そして、一度[壊れた]ものは二度と元には戻らなかった。
これらの結果を踏まえて、実戦配備されたころのコアユニットには娯楽、が与えられた。それはある程度の意思が汲み取れる、リンク状態にあるサブプロセッサーがその思考を汲んで、見たい映画や小説、聞きたい音楽といったものを与えたのだ。
さらにはそれは自我のあるサブプロセッサーへと繋がる。彼女たちも元は人間なのだ。刺激がない状態では正気を保っていられない。なので、同様に刺激となるものが求められた。
それは娯楽であったりするのだが、その中に五感というものがある。モノを見、音を聞き、肌で風を感じ、口でものを味わい、風の匂いを感じる。
最低限、この五感を感じさせる必要があったのだ。だが、発達途中の脳科学はその感覚部位がどのような刺激で感じるのか、同等のものが得られるのか、まさに手探り状態であった。

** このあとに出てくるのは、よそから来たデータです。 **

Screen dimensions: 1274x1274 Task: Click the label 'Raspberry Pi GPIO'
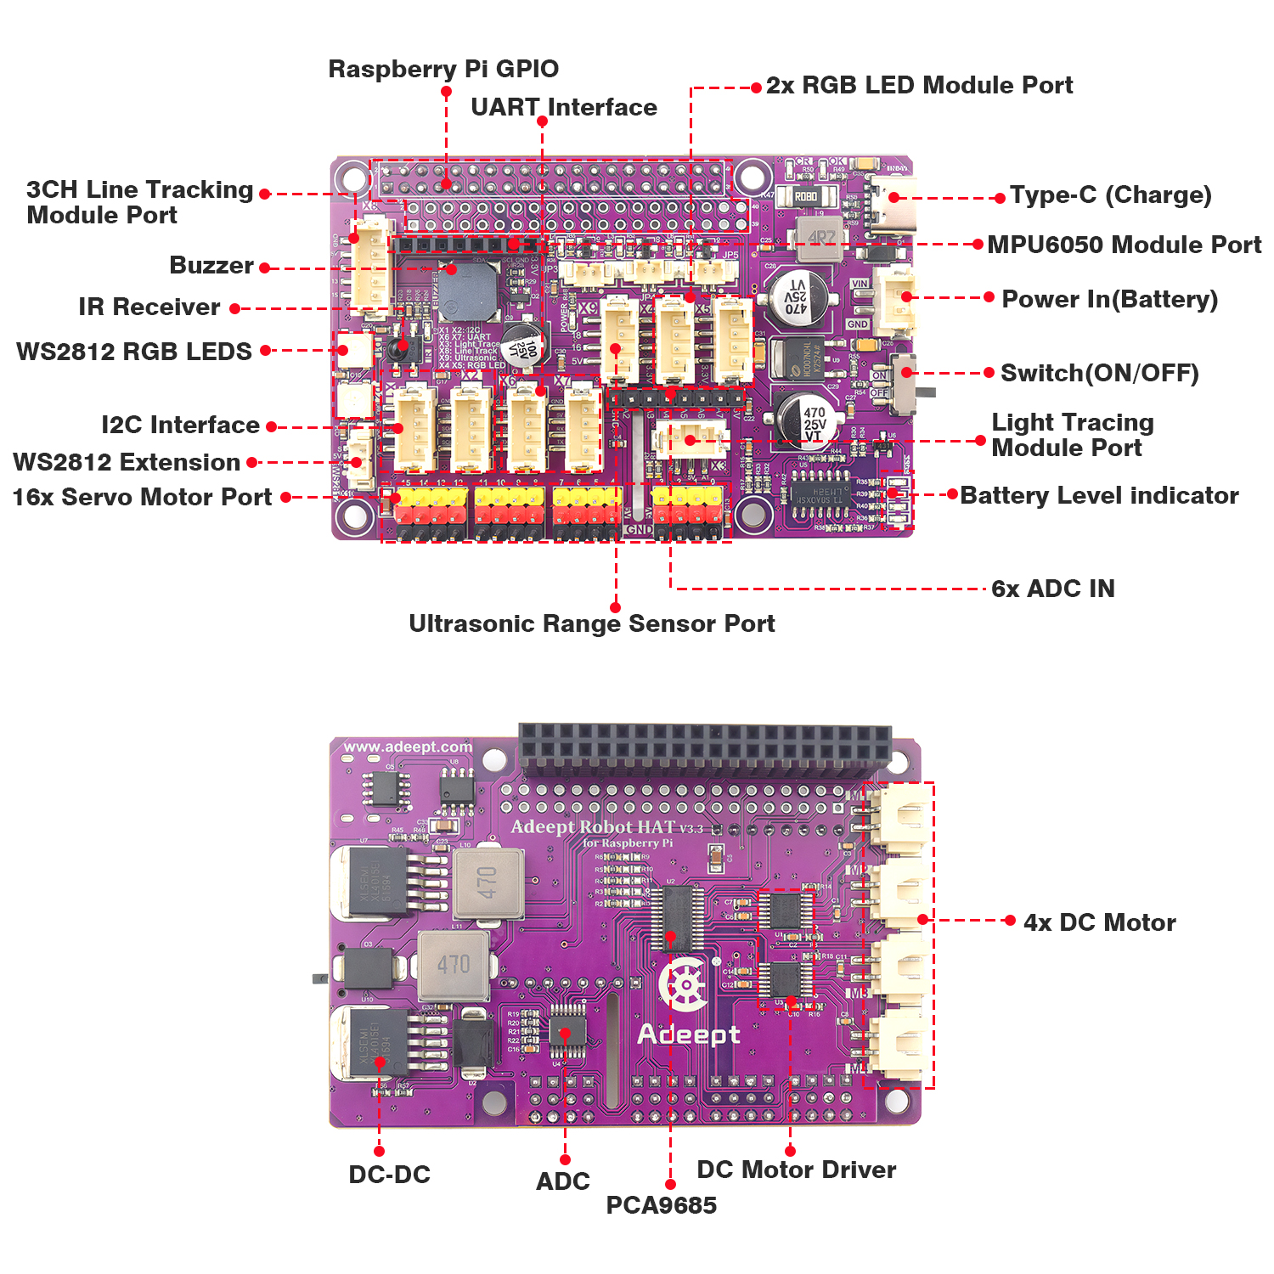point(443,69)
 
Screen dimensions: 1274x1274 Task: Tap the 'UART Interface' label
point(564,107)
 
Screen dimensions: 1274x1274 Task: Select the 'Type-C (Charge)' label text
point(1110,194)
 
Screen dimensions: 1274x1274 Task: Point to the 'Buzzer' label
point(211,265)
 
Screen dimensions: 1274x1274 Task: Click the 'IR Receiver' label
point(149,307)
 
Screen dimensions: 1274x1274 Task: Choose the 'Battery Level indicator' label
point(1099,495)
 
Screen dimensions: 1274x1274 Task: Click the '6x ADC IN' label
point(1053,589)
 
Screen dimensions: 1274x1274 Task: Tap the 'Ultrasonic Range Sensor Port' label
point(592,623)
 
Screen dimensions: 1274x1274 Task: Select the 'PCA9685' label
point(661,1205)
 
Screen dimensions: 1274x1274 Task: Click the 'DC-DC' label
point(389,1175)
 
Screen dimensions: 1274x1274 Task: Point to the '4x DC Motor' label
point(1100,922)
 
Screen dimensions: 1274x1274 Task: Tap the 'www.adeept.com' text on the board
point(408,747)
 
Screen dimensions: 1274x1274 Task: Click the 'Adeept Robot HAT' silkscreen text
point(595,827)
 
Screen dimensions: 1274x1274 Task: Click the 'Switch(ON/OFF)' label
point(1100,373)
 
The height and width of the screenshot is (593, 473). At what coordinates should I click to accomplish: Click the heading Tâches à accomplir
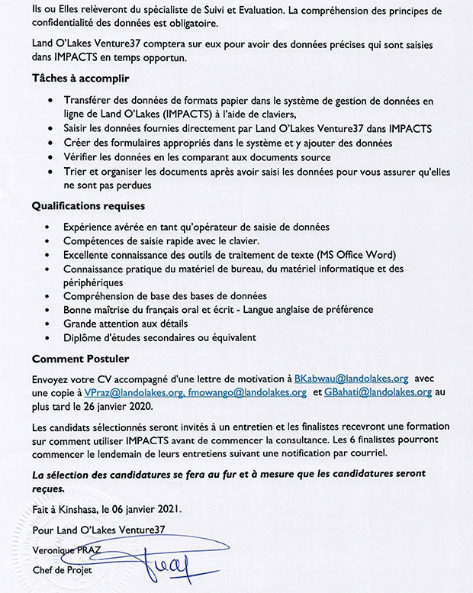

そこで現れたのが、前述の二個のサブプロセッサーである。彼女たちはその実験もされたのだ。それは同時にネイシャへとフィードバックされてより実践的に研究、実験、検証が行われた。
なので、脳だけの[考えるモノ]である彼女たちは、たとえ脳だけの存在になっても自我を保っていられるのである。
そんな実験に使用されていたサブプロセッサーが二個、現存しているのだ。